Dataset entries
###

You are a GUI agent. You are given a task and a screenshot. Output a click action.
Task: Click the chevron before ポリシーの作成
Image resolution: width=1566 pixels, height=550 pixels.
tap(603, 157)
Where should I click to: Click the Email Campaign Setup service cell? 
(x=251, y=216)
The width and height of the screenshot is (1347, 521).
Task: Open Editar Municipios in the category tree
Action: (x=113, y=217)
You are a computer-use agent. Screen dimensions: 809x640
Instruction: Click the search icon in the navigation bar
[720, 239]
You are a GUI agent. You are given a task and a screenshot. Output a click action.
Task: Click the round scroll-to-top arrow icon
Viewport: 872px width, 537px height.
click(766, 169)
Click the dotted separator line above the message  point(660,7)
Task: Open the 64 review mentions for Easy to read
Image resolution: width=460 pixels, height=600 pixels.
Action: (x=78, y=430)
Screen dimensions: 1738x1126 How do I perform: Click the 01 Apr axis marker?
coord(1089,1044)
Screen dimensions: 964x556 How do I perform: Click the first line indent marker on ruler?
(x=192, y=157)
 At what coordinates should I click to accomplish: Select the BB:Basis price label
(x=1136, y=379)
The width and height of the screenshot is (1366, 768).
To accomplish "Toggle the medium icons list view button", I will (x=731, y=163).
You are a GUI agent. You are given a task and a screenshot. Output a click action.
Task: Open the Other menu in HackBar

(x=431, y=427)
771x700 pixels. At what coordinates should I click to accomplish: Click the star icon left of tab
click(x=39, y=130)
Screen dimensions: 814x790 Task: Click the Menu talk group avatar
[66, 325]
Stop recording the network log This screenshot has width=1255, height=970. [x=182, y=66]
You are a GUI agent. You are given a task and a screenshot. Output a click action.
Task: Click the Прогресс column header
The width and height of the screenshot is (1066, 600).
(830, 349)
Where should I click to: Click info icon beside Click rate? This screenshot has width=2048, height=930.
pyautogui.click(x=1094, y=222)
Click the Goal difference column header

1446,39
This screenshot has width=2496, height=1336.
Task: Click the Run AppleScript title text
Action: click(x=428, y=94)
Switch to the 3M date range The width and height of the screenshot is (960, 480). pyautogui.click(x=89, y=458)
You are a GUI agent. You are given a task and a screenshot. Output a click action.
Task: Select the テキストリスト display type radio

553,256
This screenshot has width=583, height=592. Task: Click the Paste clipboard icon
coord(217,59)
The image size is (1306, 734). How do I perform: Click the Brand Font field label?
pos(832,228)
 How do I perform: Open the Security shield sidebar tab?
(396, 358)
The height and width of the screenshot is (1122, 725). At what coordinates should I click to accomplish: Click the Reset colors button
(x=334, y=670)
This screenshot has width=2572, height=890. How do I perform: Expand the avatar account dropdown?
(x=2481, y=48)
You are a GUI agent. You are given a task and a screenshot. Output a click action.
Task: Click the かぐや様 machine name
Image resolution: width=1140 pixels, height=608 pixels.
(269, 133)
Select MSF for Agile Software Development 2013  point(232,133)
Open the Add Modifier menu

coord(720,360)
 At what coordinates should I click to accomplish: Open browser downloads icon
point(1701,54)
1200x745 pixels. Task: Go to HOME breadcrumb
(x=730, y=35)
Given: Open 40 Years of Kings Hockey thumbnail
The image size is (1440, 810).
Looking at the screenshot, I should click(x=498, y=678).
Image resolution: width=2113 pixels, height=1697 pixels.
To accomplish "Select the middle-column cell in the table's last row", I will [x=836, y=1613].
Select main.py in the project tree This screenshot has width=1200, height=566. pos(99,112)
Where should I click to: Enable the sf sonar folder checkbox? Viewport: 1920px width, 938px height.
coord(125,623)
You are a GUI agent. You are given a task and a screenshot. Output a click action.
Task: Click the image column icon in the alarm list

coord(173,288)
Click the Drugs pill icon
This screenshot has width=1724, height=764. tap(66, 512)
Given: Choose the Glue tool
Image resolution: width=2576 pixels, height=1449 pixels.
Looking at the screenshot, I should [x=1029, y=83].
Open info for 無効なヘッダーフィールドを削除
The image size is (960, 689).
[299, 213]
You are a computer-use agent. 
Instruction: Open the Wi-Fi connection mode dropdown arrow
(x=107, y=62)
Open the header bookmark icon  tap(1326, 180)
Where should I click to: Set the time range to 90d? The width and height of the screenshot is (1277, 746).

###

**Task**
Print each record word for word.

**Answer to this exercise**
You are a GUI agent. You are given a task and a screenshot. Output a click action.
Task: Click the chevron before ポリシーの作成
Image resolution: width=1566 pixels, height=550 pixels.
tap(603, 157)
Where should I click to: Click the Email Campaign Setup service cell? 
(x=251, y=216)
The width and height of the screenshot is (1347, 521).
Task: Open Editar Municipios in the category tree
Action: (x=113, y=217)
You are a computer-use agent. Screen dimensions: 809x640
Instruction: Click the search icon in the navigation bar
[720, 239]
You are a GUI agent. You are given a task and a screenshot. Output a click action.
Task: Click the round scroll-to-top arrow icon
Viewport: 872px width, 537px height.
click(766, 169)
Click the dotted separator line above the message  point(660,7)
Task: Open the 64 review mentions for Easy to read
Image resolution: width=460 pixels, height=600 pixels.
Action: (x=78, y=430)
Screen dimensions: 1738x1126 How do I perform: Click the 01 Apr axis marker?
coord(1089,1044)
Screen dimensions: 964x556 How do I perform: Click the first line indent marker on ruler?
(x=192, y=157)
 At what coordinates should I click to accomplish: Select the BB:Basis price label
(x=1136, y=379)
The width and height of the screenshot is (1366, 768).
To accomplish "Toggle the medium icons list view button", I will (x=731, y=163).
You are a GUI agent. You are given a task and a screenshot. Output a click action.
Task: Open the Other menu in HackBar

(x=431, y=427)
771x700 pixels. At what coordinates should I click to accomplish: Click the star icon left of tab
click(x=39, y=130)
Screen dimensions: 814x790 Task: Click the Menu talk group avatar
[66, 325]
Stop recording the network log This screenshot has width=1255, height=970. [x=182, y=66]
You are a GUI agent. You are given a task and a screenshot. Output a click action.
Task: Click the Прогресс column header
The width and height of the screenshot is (1066, 600).
(830, 349)
Where should I click to: Click info icon beside Click rate? This screenshot has width=2048, height=930.
pyautogui.click(x=1094, y=222)
Click the Goal difference column header

1446,39
This screenshot has width=2496, height=1336.
Task: Click the Run AppleScript title text
Action: click(x=428, y=94)
Switch to the 3M date range The width and height of the screenshot is (960, 480). pyautogui.click(x=89, y=458)
You are a GUI agent. You are given a task and a screenshot. Output a click action.
Task: Select the テキストリスト display type radio

553,256
This screenshot has width=583, height=592. Task: Click the Paste clipboard icon
coord(217,59)
The image size is (1306, 734). How do I perform: Click the Brand Font field label?
pos(832,228)
 How do I perform: Open the Security shield sidebar tab?
(396, 358)
The height and width of the screenshot is (1122, 725). At what coordinates should I click to accomplish: Click the Reset colors button
(x=334, y=670)
This screenshot has width=2572, height=890. How do I perform: Expand the avatar account dropdown?
(x=2481, y=48)
You are a GUI agent. You are given a task and a screenshot. Output a click action.
Task: Click the かぐや様 machine name
Image resolution: width=1140 pixels, height=608 pixels.
(269, 133)
Select MSF for Agile Software Development 2013  point(232,133)
Open the Add Modifier menu

coord(720,360)
 At what coordinates should I click to accomplish: Open browser downloads icon
point(1701,54)
1200x745 pixels. Task: Go to HOME breadcrumb
(x=730, y=35)
Given: Open 40 Years of Kings Hockey thumbnail
The image size is (1440, 810).
Looking at the screenshot, I should click(x=498, y=678).
Image resolution: width=2113 pixels, height=1697 pixels.
To accomplish "Select the middle-column cell in the table's last row", I will [x=836, y=1613].
Select main.py in the project tree This screenshot has width=1200, height=566. pos(99,112)
Where should I click to: Enable the sf sonar folder checkbox? Viewport: 1920px width, 938px height.
coord(125,623)
You are a GUI agent. You are given a task and a screenshot. Output a click action.
Task: Click the image column icon in the alarm list

coord(173,288)
Click the Drugs pill icon
This screenshot has width=1724, height=764. tap(66, 512)
Given: Choose the Glue tool
Image resolution: width=2576 pixels, height=1449 pixels.
Looking at the screenshot, I should [x=1029, y=83].
Open info for 無効なヘッダーフィールドを削除
The image size is (960, 689).
[299, 213]
You are a computer-use agent. 
Instruction: Open the Wi-Fi connection mode dropdown arrow
(x=107, y=62)
Open the header bookmark icon  tap(1326, 180)
Where should I click to: Set the time range to 90d? The width and height of the screenshot is (1277, 746).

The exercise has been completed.